Hah, I thought you couldn't add gaussian distributions together, but you can!
http://mathworld.wolfram.com/NormalSumDistribution.html
In fact, the mean is the sum of the individual distributions, and the variance is the sum of the individual distributions.
I'm not sure that I like what you're calling "integration" over a series of values. Do you mean that word in a calculus sense? Are you trying to do numerical integration? There are other, better ways to do that. Yours doesn't look right to me, let alone optimal.
The Gaussian distribution is a nice, smooth function. I think a nice quadrature approach or Runge-Kutta would be a much better idea.
I would have thought it depends on what type of addition you are doing. If you just want to get a normal distribution with properties (mean, standard deviation etc.) equal to the sum of two distributions then the addition of the properties as given in the other answers is fine.
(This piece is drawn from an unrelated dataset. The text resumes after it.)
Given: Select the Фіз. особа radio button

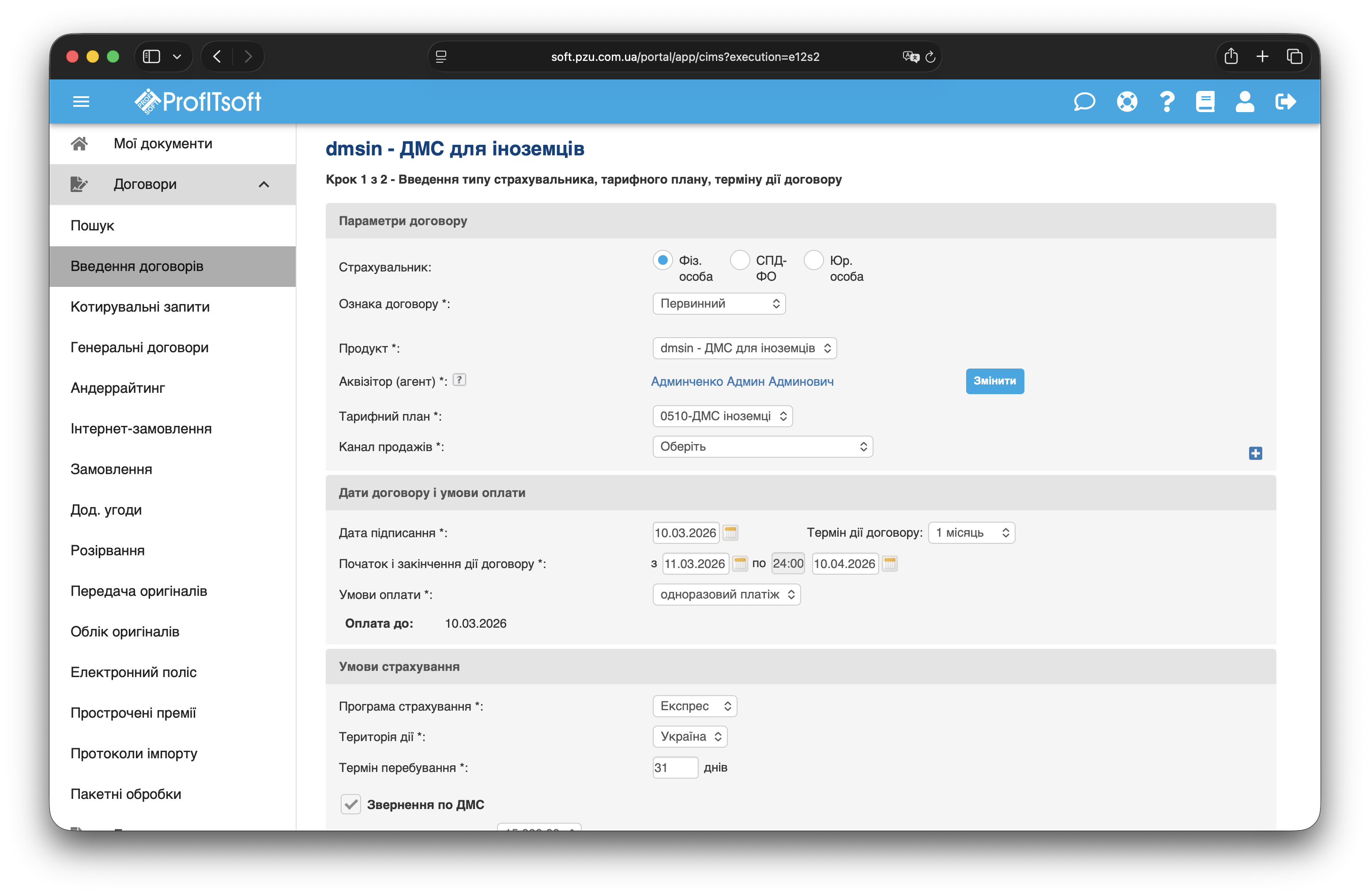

This is the assumption used in something like PERT where if a large number of normal probability distributions are added up then the resulting probability distribution is another normal probability distribution.
The problem comes when the two distributions being added are not similar. Take for instance adding a probability distribution with a mean of 2 and standard deviation of 1 and a probability distribution of 10 with a standard deviation of 2. If you add these two distributions up, you get a probability distribution with two peaks, one at 2ish and one at 10ish. The result is therefore not a normal distibution. The assumption about adding distributions is only really valid if the original distributions are either very similar or you have a lot of original distributions so that the peaks and troughs can be evened out.